Perez, VVB, Abreu, AN, Khan, AA et al. (2021). Mechanical Engineering Students' Perceptions of Design Skills Throughout a Senior Design Course Sequence .

cited authors

  • Perez, VVB; Abreu, AN; Khan, AA; Guardia, LE; Hasbún, IM; Strong, AC


  • Engineering design requires high-level, interdisciplinary, collaborative problem-solving skills to successfully solve complex and dynamic challenges. For this reason, engineering design courses have served as a platform for educators to provide students with skills and experiences to face the global challenges they will encounter in their careers. This study examines students' perceptions of and reflections on the skills developed throughout the courses taken throughout their undergraduate engineering curriculum.
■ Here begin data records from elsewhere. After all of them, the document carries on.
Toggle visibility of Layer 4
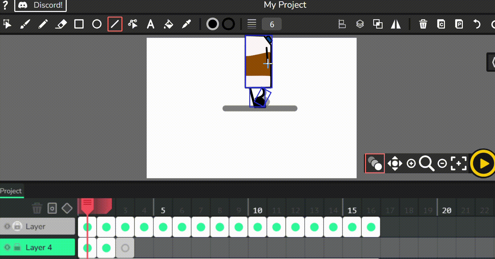495x259 pixels. click(x=7, y=247)
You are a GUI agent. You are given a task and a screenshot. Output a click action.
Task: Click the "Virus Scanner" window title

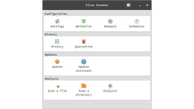pyautogui.click(x=97, y=5)
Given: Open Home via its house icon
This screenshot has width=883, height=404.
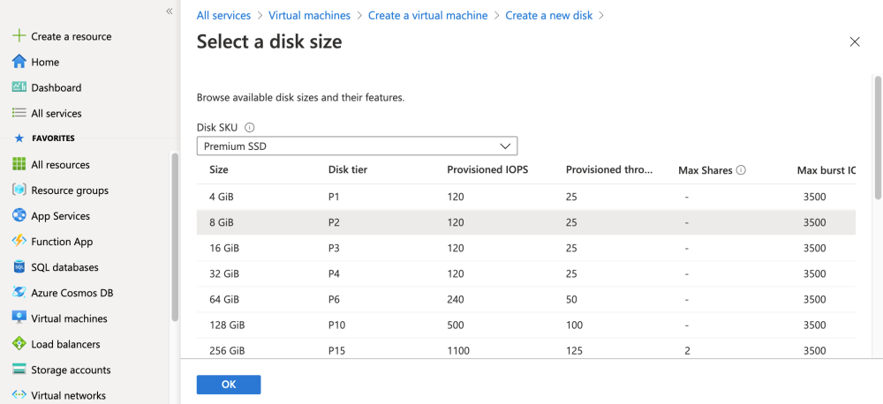Looking at the screenshot, I should 19,62.
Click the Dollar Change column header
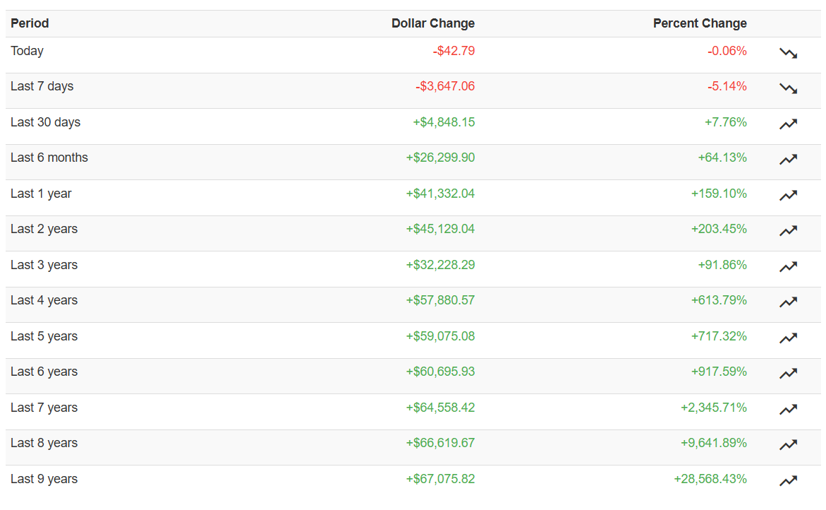Screen dimensions: 826x510 click(433, 23)
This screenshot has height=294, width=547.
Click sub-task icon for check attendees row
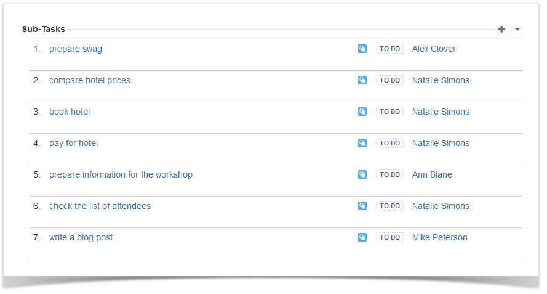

Students in a senior design sequence were surveyed during each semester of the course about their perceptions of senior design and the skills and previous courses that were most relevant to design. The study was conducted within a large, public, MSI over the course of five semesters of the Mechanical Engineering Senior design sequence. Relationships between particular course groups and the skills students perceived as important for design were found. The results demonstrate that students perceived Engineering Core Courses, Engineering Design Courses, and Engineering Track Core Courses as important in preparing them for senior design. In addition, correlations between the courses mentioned and the skills students considered important for design or were confident in using in design illustrated influential components of the curriculum. Some of these skills included: written communication, programming, hands-on building, teamwork, project management, using machine shop tools, and oral communication. Students' resulting perceptions of which skills are “very important” and which they are “very confident in” design suggest the need to explore alternative assessment methods. Alternatively, these results may illustrate gaps in the existing curriculum around particular skill development and areas where faculty may want to foster students' understanding of and the skills necessary for design. Overall, this study aims to inform researchers and educators about the type of courses that may impact students' skill development and understanding of design to serve as a basis for designing more student-centered engineering curricula.